## Collected data entries
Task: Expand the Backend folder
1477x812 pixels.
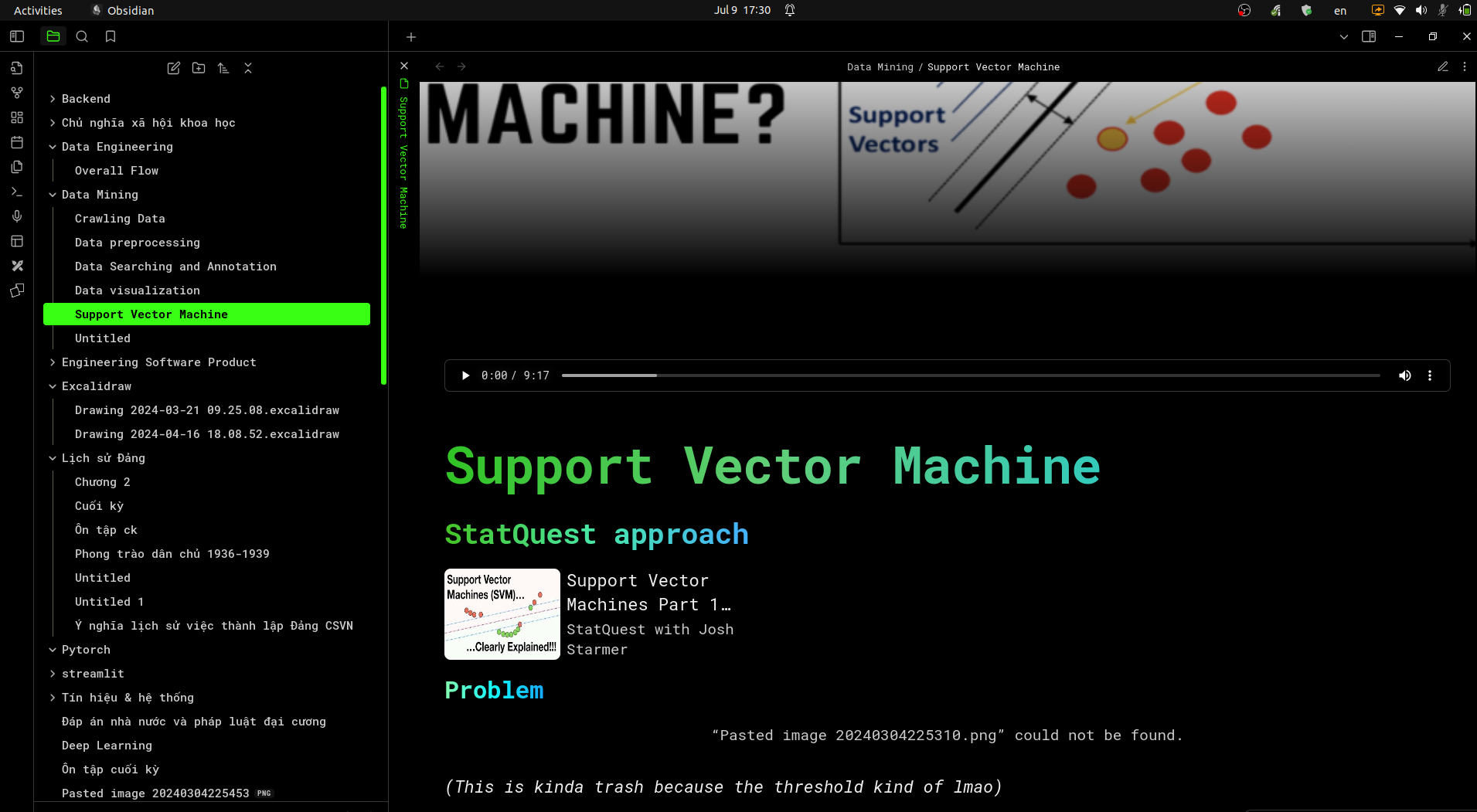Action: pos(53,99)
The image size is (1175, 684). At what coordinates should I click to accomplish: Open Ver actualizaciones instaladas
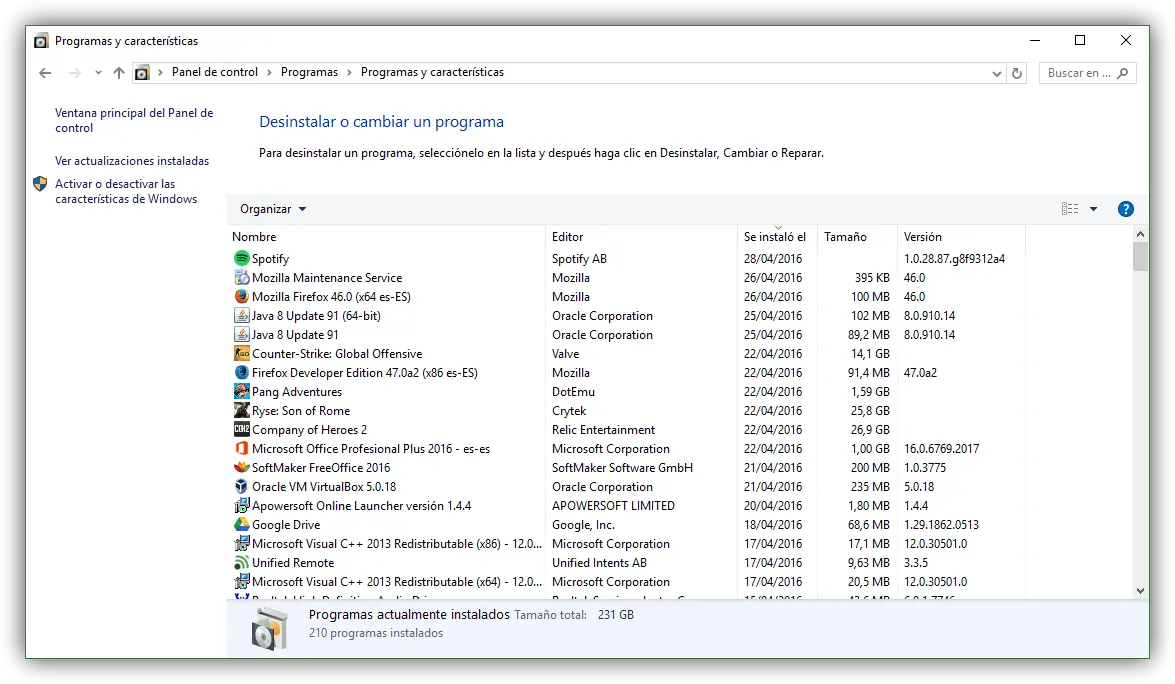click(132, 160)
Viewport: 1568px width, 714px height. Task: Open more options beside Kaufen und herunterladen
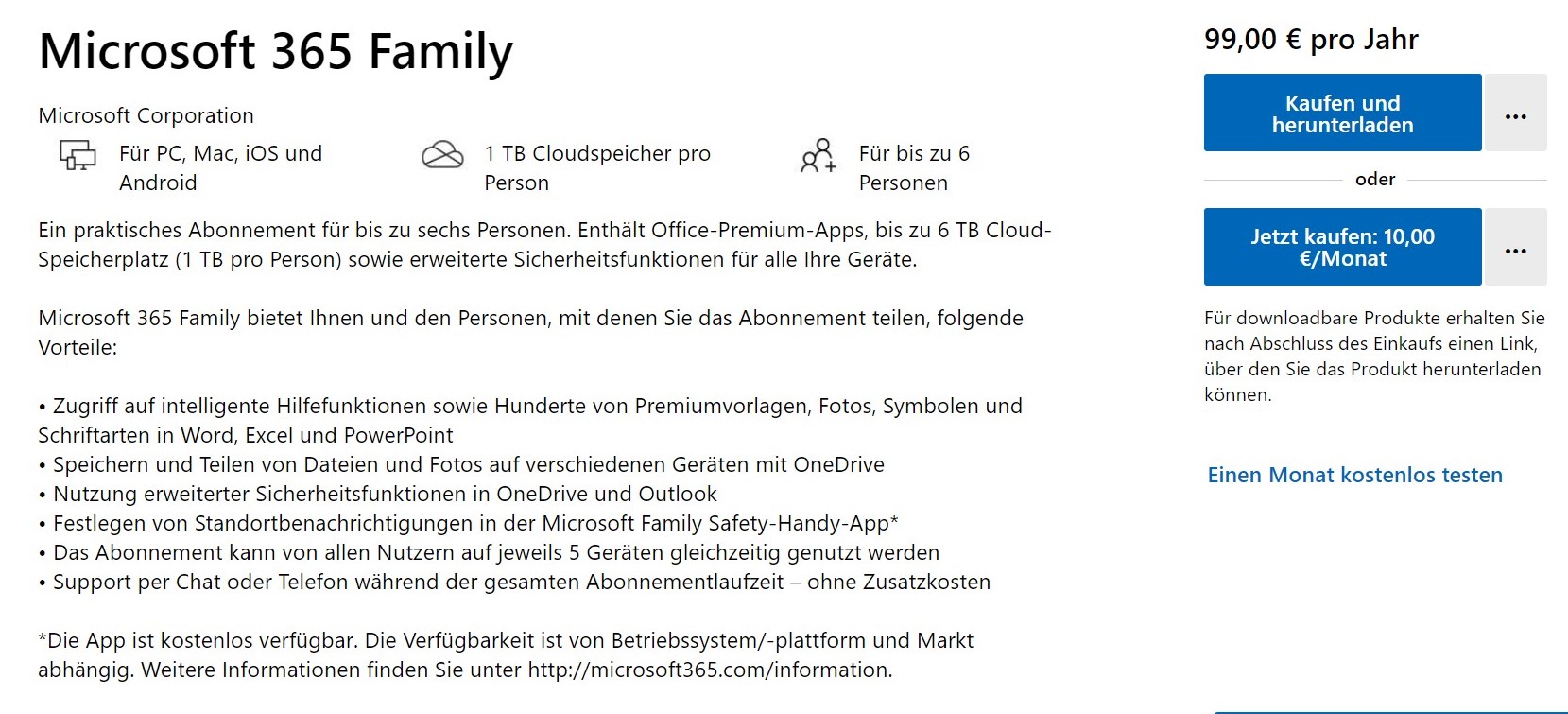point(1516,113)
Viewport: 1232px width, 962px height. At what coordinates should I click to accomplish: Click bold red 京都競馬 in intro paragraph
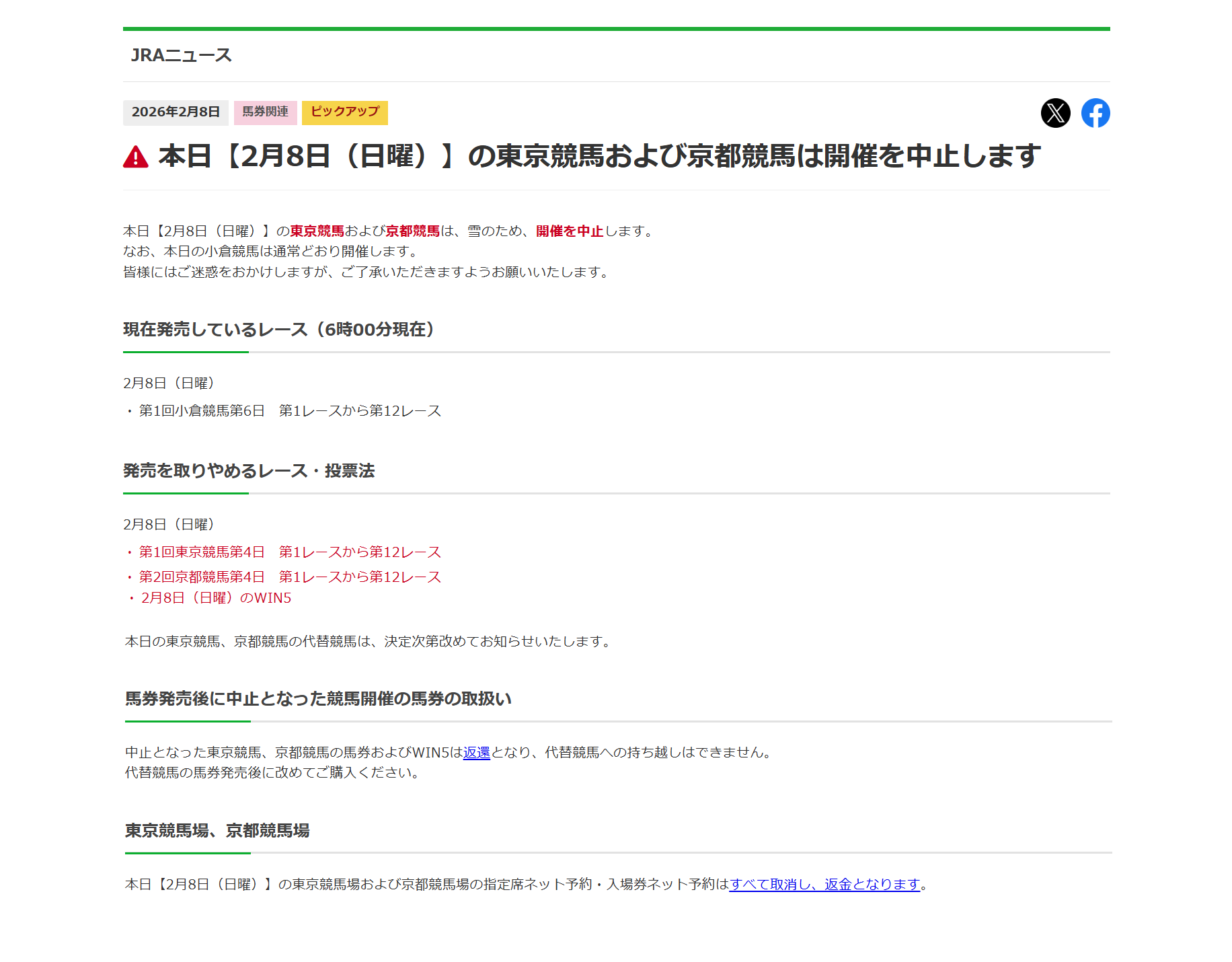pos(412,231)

## What needs to be done
Your task is to set down exactly the lines that run from the line holding "Viewport: 1232px width, 962px" through the close of the entries, including both ends. Pictures stay out.

## Exercise solution
Viewport: 1232px width, 962px height. At what coordinates should I click to accomplish: Click bold red 京都競馬 in intro paragraph
pos(412,231)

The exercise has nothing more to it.